Eski bir inşaat ustası olan Eshed Yılmaz da 10 yıldır yük taşıyarak hayatını kazanıyor. Sekiz çocuk babası Yılmaz, gençlerin de artık bu işe yöneldiğini belirtiyor. Yılmaz, “Zorlukları çok. Yine de katlanıyoruz. Bu işte bile iş bulamıyoruz. Günde 50 TL,100 TL veya 150 TL’ye çalışıyoruz. Gıda, sebze aklınıza gelecek her şeyi taşıyoruz. Akşam ezanına kadar emek veriyoruz. Kazandığımız yetmiyor. Geçim zorlaştı. İş olmayınca bu işi yapanlar arttı. Gençler de yapmaya başladı. Eskiden yaşlılar yapardı. Çocuklarım okuyor. Onlara bakıyorum ama bakmak da sayılmaz. Devletten yardım bekliyoruz. İş versinler bize. Bu şartlarda nasıl yaşayabiliriz?” diyor.

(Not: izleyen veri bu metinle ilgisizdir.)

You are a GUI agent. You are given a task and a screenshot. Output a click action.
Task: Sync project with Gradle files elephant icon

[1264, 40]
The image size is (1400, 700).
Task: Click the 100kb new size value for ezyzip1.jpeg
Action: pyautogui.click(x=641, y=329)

Havaların soğuması ile birlikte üç tekerlekli arabaları da taşıdıkları yükler de biraz daha ağırlaşıyor. Dört çocuk babası, 58 yaşındaki Yusuf Çelik kış aylarında daha çok zorlandıklarını söylüyor:
“Duraklara gidiyoruz. Köylüler alışveriş yaptığında işimiz oluyor. Yoksa bekliyoruz gün boyunca. Sabahları evde yemek yiyip çıkıyoruz akşam ancak eve giderken yiyebiliyoruz. Öğle yemeğini yiyemiyoruz. Kazanç yok. İnsan üşüyor, soğuklar başladı. Kışın da çalışmak zorundayız, yoksa aç kalacağız. Sigortamız yok, güvencemiz yok. Devletten yardım bekliyoruz.”